First of all, unless your compiler documentation explicitly lists void main() as a valid signature for the main function, use int main(void) instead. Under most circumstances, main is supposed to return a value to the runtime environment (even if it's just EXIT_SUCCESS).
So let's talk about the declaration
char arr [] ="hodaya";
"hodaya" is a string literal; it is stored as a 7-element array of char (6 characters plus 0 terminator) such that it is allocated at program startup and held until the program exits. String literals are not meant to be modifiable, and attempting to update one results in undefined behavior (which can mean anything from your code crashing with an access violation to working as expected). You should always treat string literals as read-only and never pass them to functions that attempt to modify them (such as strcpy, strtok, etc.).
arr is declared as an array of char, and it will be initialized with the contents of the string literal "hodaya". The size of the array is taken from the size of the initializer (7). That declaration is roughly equivalent to:
char arr[7];
strcpy( arr, "hodaya" );
It could also be written as
char arr[] = {'h', 'o', 'd', 'a', 'y', 'a', 0 };
Same result (arr initialized with the string "hodaya"), slightly different syntax. In this case, no string literal is created.
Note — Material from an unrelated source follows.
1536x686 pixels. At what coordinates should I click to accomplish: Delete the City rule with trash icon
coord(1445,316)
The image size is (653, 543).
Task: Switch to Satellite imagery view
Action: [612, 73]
Since you declared arr local to main (it is said to have automatic storage duration, meaning that memory will be released when the function exits), you can modify the contents of arr[0] through arr[6].
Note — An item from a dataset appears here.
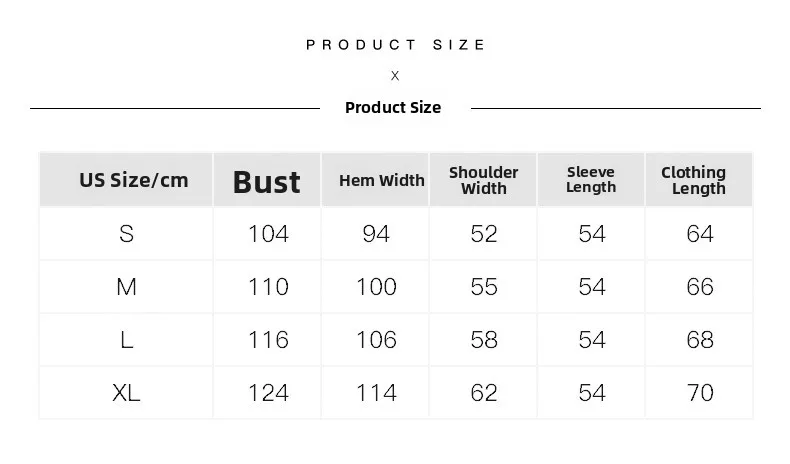The height and width of the screenshot is (464, 790).
Task: Click hem width value 100
Action: 376,287
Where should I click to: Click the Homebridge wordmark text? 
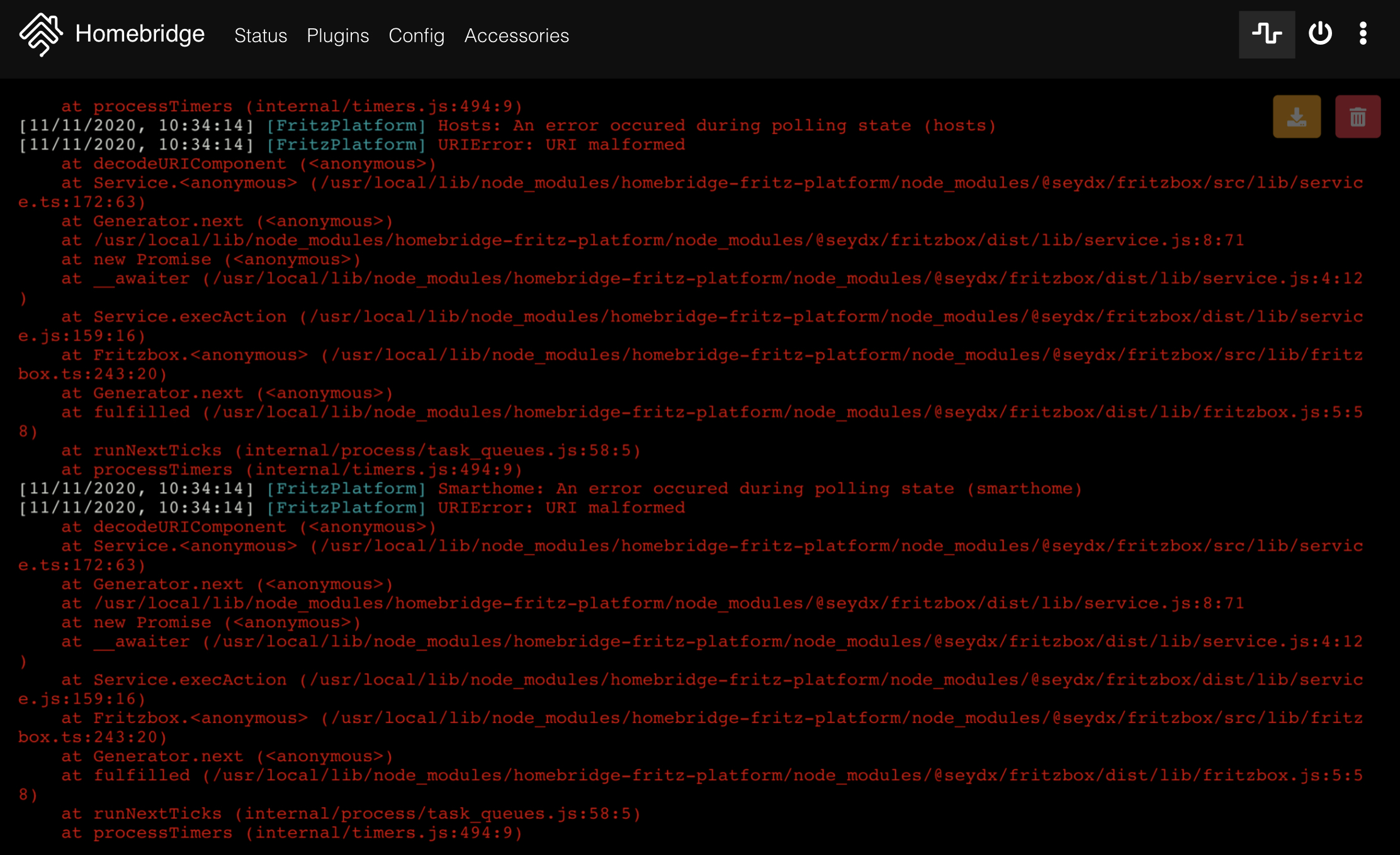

Now let's talk about the declaration for ptr.
Except when it is the operand of the sizeof or unary & operators, or is a string literal being used to initialize another array in a declaration, an expression of type "N-element array of T" will be converted ("decay") to an expression of type "pointer to T", and the value of the expression will be the address of the first element in the array. The result is not an lvalue; that is, it cannot be the target of an assignment.
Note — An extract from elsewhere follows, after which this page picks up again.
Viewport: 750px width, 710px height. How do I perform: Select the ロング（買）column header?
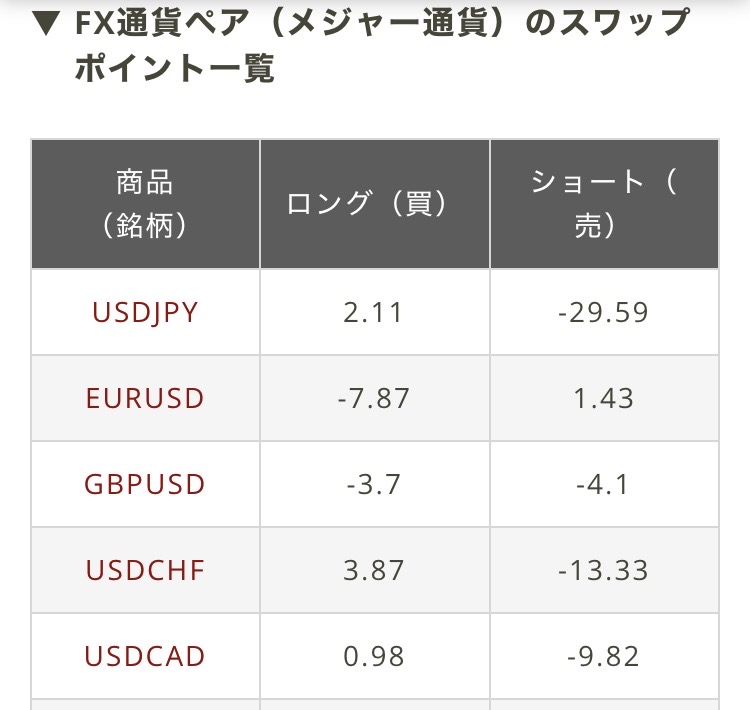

This is important, and the source of a lot of confusion. arr is not a pointer; it does not contain an address. When the compiler sees arr in most contexts, it will replace it with the address of its first element, and the type of the resulting expression will be char *. If arr is the operand of the unary & operator, though, the substitution doesn't happen. The value of the expression is the same (the address of the array is the same as the address of the first element of the array), but the type of is different; instead of char *, the type of &arr is char (*)[7] (pointer to 7-element array of char).
Thus, in the declaration
char *ptr = arr;
arr is not the operand of the unary & operator (or any other), so the conversion rule applies, and the address of the first element of arr is written to ptr.
By the time you're done, your memory looks something like the following (addresses are not meant to reflect any real-world architecture):
Item Address 0x00 0x01 0x02 0x03
---- ------- ---- ---- ---- ----
"hodaya" 0x40040 'h' 'o' 'd' 'a'
0x40044 'y' 'a' 0 ??
...
arr 0x7fffb220 'h' 'o' 'd' 'a'
0x7fffb224 'y' 'a' 0 ??
ptr 0x7fffb228 0x7f 0xff 0xb2 0x28
Again, arr and ptr only exist for the lifetime of the function main. The string
literal "hodaya" exists for the lifetime of the entire program.
NOTE: I compiled the example above (after fixing a few issues) on a SLES 10 box using gcc 4.1.2, and yes, it created an entry for the string literal in .rodata, even though it's only used to initialize arr.